Just a few years ago, the 28-year-old with limitless potential was suspended for cocaine use and saw his life spiraling out of control. But the New Orleans fighter who saw his family displaced by Hurricane Katrina is cut from a different cloth. UFC president Dana White saw the potential in Guillard and didn’t cut him when the organization would have been well within their rights to release the self-destructing fighter. “They believed in me when they didn’t have to,” Guillard says. “That’s when I knew that I had to change my life.”

Being a professional fighter since the age 14 with over 100 fights under his belt, Guillard has been used to the fast life. “I was just a young kid out there being wild,” Guillard says. “When you’re young and making money, you don’t know what to do. When I made my first $10k I didn’t even put it in the bank. I went to the mall and just cut loose and took all my friends out. Reality set in when it was gone.”
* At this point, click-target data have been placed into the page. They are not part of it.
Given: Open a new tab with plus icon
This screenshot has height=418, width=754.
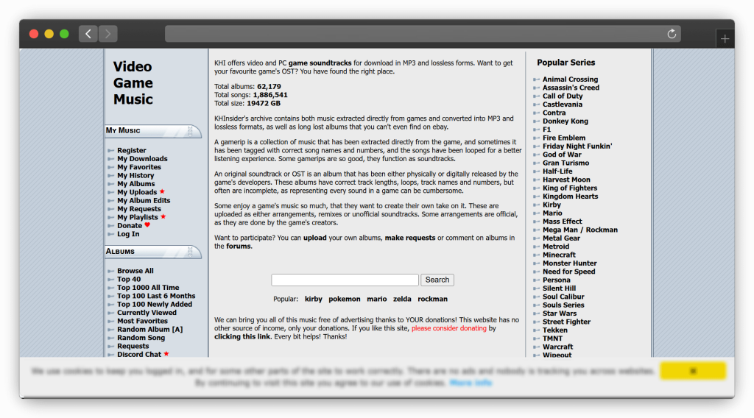Looking at the screenshot, I should (x=725, y=39).
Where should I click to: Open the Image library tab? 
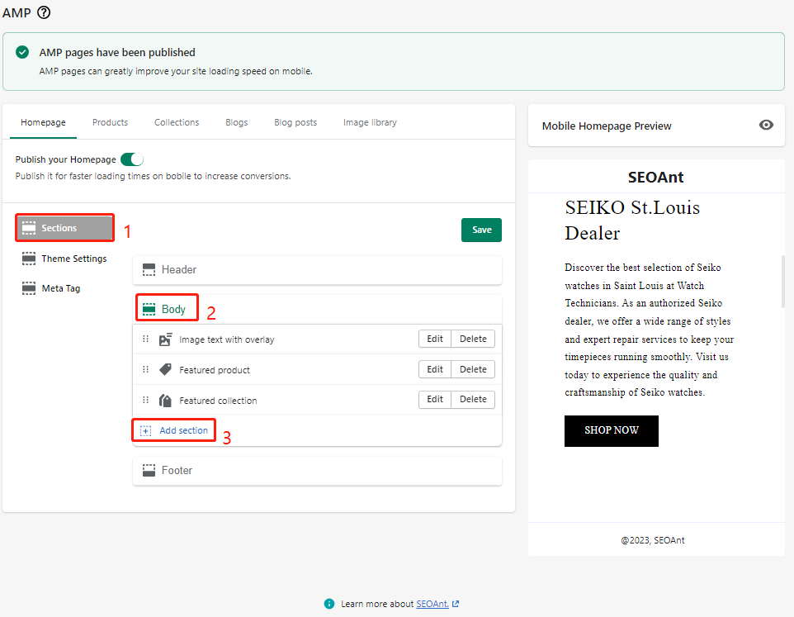pyautogui.click(x=370, y=122)
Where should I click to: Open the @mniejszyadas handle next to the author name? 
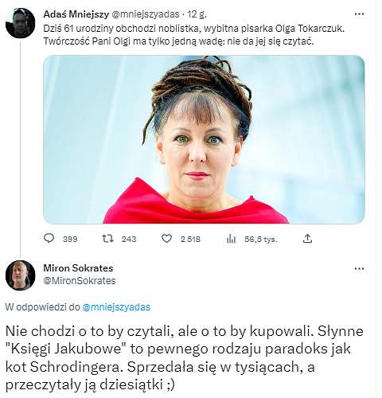coord(145,14)
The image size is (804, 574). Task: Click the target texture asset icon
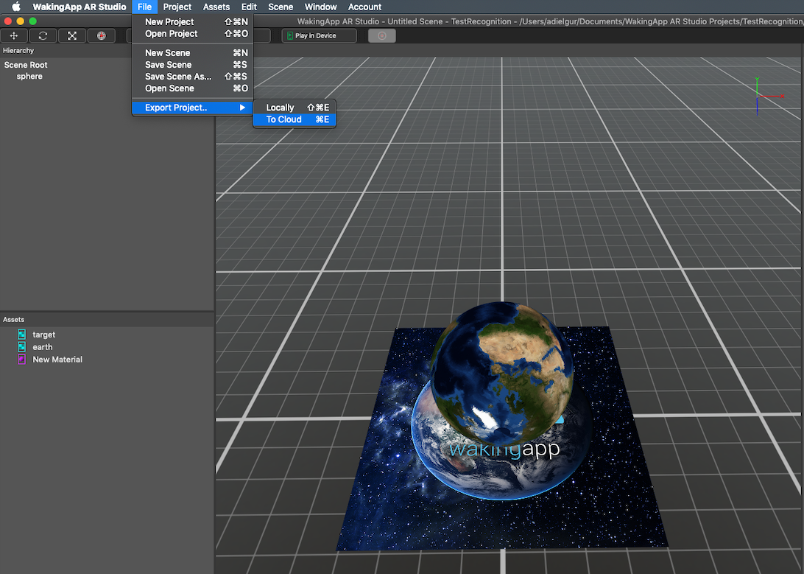[x=21, y=335]
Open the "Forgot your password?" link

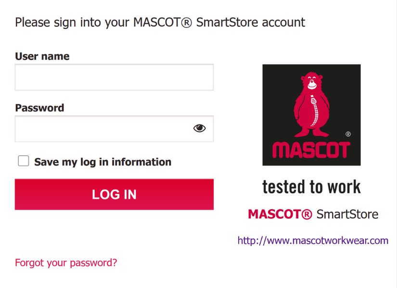(x=66, y=263)
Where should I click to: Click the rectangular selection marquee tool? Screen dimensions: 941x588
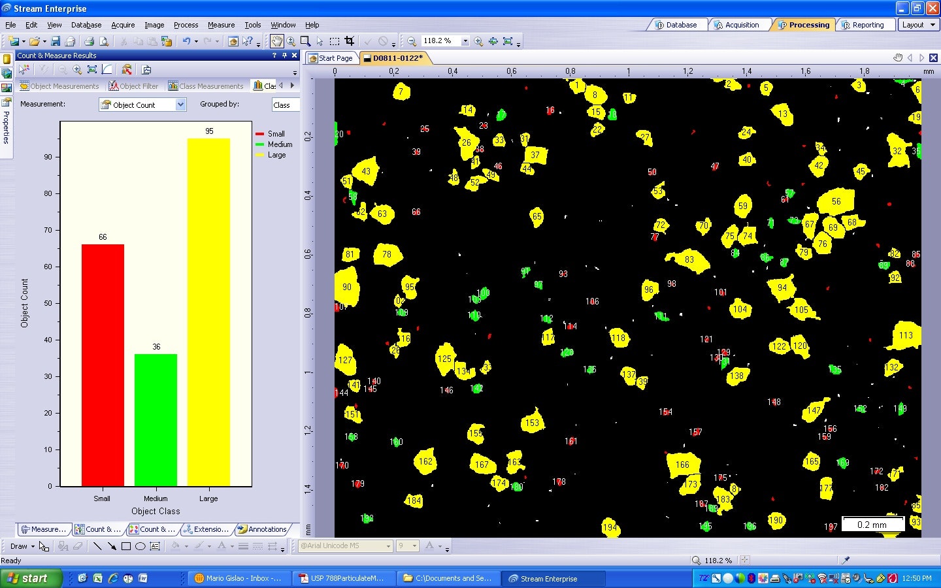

Drug use and a lifestyle of partying soon followed. At age 17, Guillard would compete on the Las Vegas strip and hit the craps tables before partying into the wee hours of the morning. He admits that he didn’t take care of his body and relied solely on his untapped potential to get him by. Despite his reckless lifestyle, he was granted the opportunity to fight in the UFC and appeared on The Ultimate Fighter reality series in 2005. But raw talent alone wouldn’t take him to the top and he would lose the competition. The positive cocaine test against Joe Stevenson in 2007 would have signaled the end of a tumultuous career for many, but Guillard would grab life’s steering wheel and save his tail spinning career before it was too late.

Since 2007, Guillard has settled down with his new wife Tache and joined Greg Jackson Submission Fighting team. Gone are the days of drugs and partying. Today’s version of Melvin Guillard is disciplined and focused on accomplishing one goal – becoming the UFC lightweight champion.“I’m 28 now and I’ve allowed myself to endure all the bad things at a young age. I’m not ashamed to talk about my past. That’s my drive. I’m glad that I hit rock bottom early,” Guillard says. “The Young Assassin” is currently riding a four fight winning streak while taking home a knockout of the night bonus when he demolished Evan Dunham back in January. For Guillard, the stars are aligning at just the right time as his maturity has made him championship worthy. “If I would have won a world title at 21, I would have ruined my life. I probably wouldn’t be sitting in front of you right now.”

The drugs, the partying, the hard times as a kid in New Orleans and the failures have all made Guillard who he is today. And now nobody can deny Guillard from greatness. For him, there have been no handouts; he has fought tooth and nail for everything he has. “Nobody could ever look back on my career and say that they gave me this opportunity. I’m going to earn mine,” he says. “I look at fighters who stand across the cage from me and I feel in my heart that they don’t have a chance because they haven’t endured what I’ve been though.”

Now all he has to do is what he does best, knockout another fighter in devastating fashion.

“I’ve got to go in here and really smash this dude to show them that he doesn’t belong in the ring with me,” he says. “I’m not going to be happy gutting out a win. I have to destroy this kid.”
Although championship aspirations are high on his things to do list, Guillard can walk around feeling like a champion.“I feel like I’ve already won my title because I won my life back.”